The problem:
If a record holds a picture, leave the picture out and restate everything else word for word.
_____
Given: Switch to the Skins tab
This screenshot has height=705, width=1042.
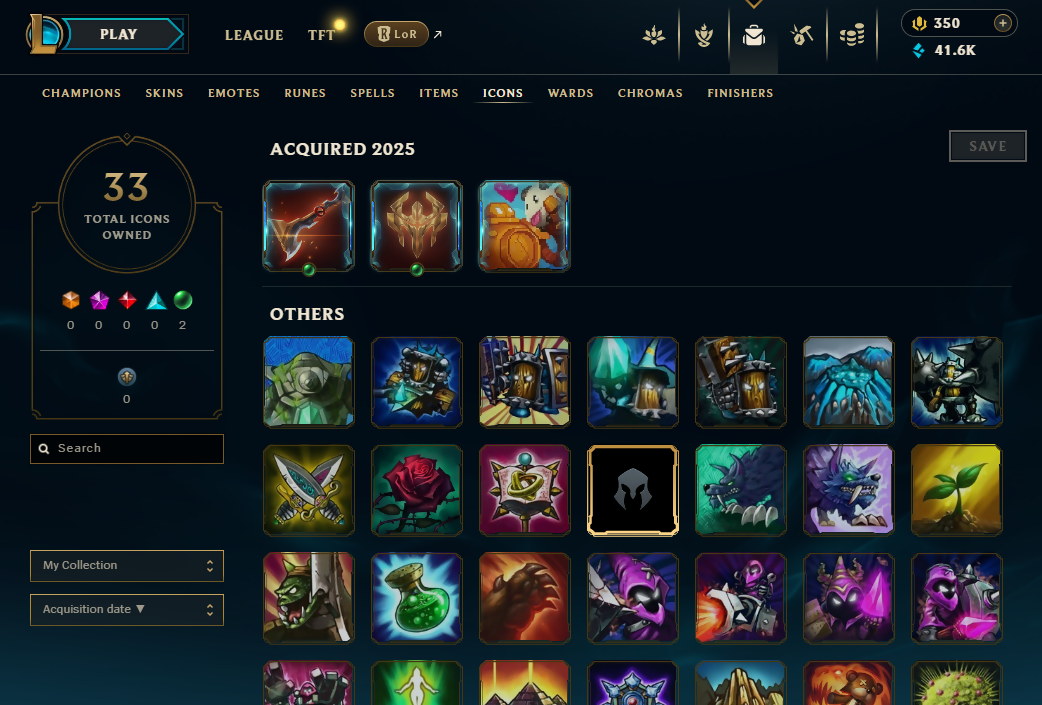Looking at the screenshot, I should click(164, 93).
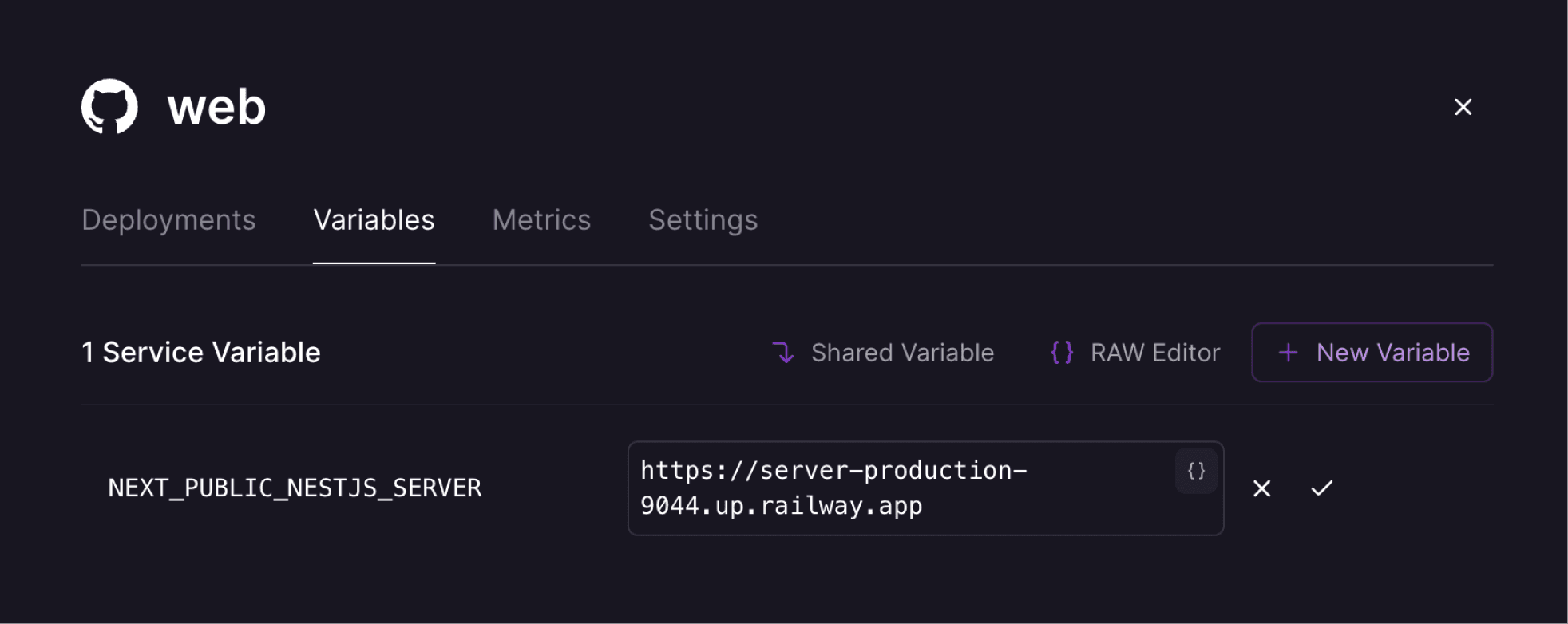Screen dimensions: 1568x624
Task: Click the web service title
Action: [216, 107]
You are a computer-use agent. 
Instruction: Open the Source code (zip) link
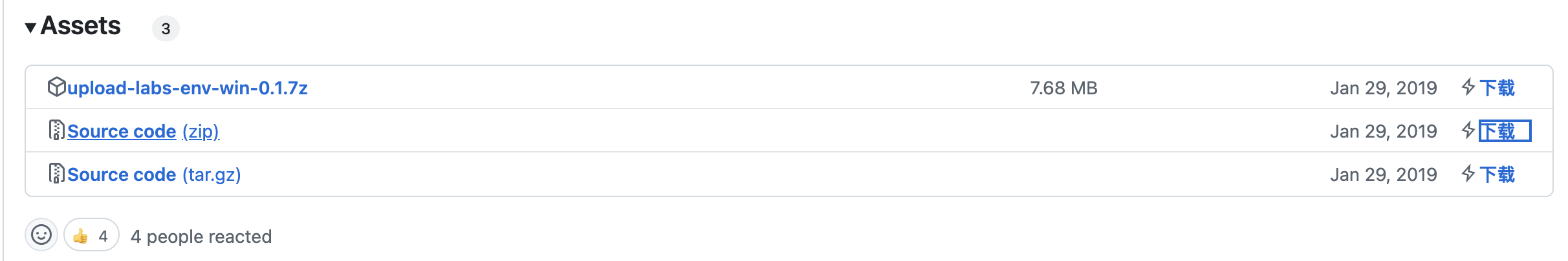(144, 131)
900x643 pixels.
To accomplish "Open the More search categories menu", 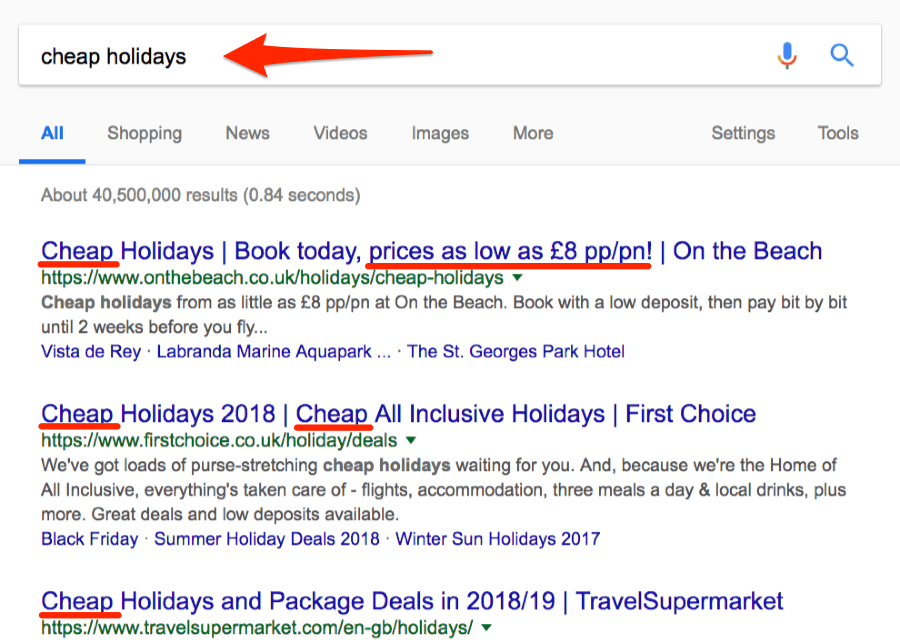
_____
Answer section:
Given: Switch to the Skins tab
This screenshot has height=705, width=1042.
Looking at the screenshot, I should click(164, 93).
Screen dimensions: 1568x624
Task: Click the web service title
Action: [216, 107]
You are a computer-use agent. 
Instruction: Open the Source code (zip) link
(144, 131)
900x643 pixels.
To accomplish "Open the More search categories menu", 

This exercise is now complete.